Throughout this wide-ranging survey, the writing is spirited, funny and clear. Mr. Paulos is continually imaginative in finding apt metaphors and anecdotes for the mechanics he dissects-citing the famous jinx associated with appearing on a Sports Illustrated cover as an example of regression to the mean, he argues that the jinx would work the other way round if struggling rather than successful athletes were featured.

The liveliest parts of his book are the most fanciful-the extended comparison of stock-market strategies to the modern infatuation with diets, for example-and the text is enlivened throughout by his good humor. Here, for example, he describes people who criticize technical analysis but remain in thrall to it: “They bring to mind the old joke about the man who complains to his doctor that his wife has for several years believed she’s a chicken. He would have sought help sooner, he says-‘but we needed the eggs.'”
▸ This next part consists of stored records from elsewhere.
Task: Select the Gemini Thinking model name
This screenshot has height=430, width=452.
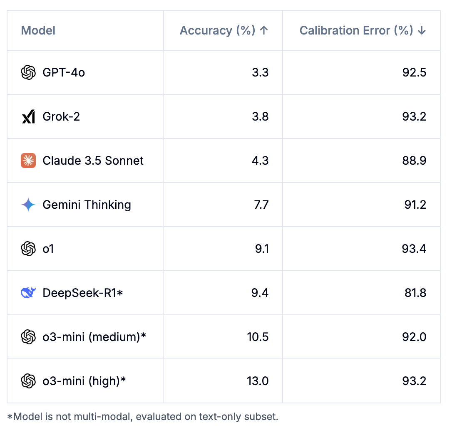Action: pyautogui.click(x=87, y=205)
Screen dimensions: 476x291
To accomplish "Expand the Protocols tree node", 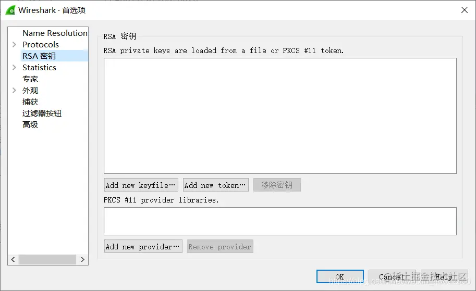I will 14,45.
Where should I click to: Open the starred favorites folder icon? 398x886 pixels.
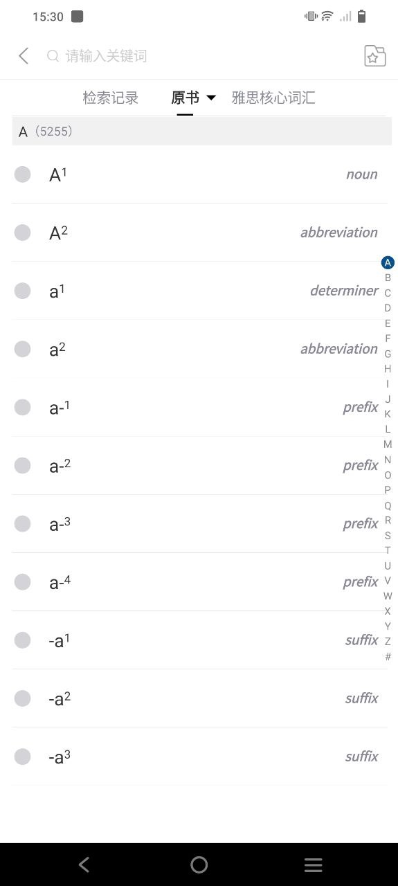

As he moves into the more complicated realms of chaos theory and volatility analysis, Mr. Paulos may lose some readers who would rather confine their investment strategy to feelgood factors. The mathematics involved does grow more complex, though none of it will prove too difficult for any reader who can remember what a standard deviation is. Yet at certain points, you can’t help but feel that Mr. Paulos is working too hard to analyze an activity which, as he acknowledges himself, is irreducibly “based on hope, dreams, vision, and a certain monetarily tinted yet genuine romanticism.” For all his explanations of golden ratios, betas and the Efficient Market Hypothesis, John Allen Paulos is himself pretty clearly a romantic manqué : However embarrassed by the rashness of his dabbling, he remains fascinated by the market. And though by the end of A Mathematician Plays the Stock Market , the author has found no strategy certain to outperform the dull plod of a broad-gauge stock-index fund, the odds are that, given another dose of mad money, he’d jump in all over again.

Andrew Rosenheim, an American writer living in England, has reviewed for the Times Literary Supplement , The Guardian and The Independent.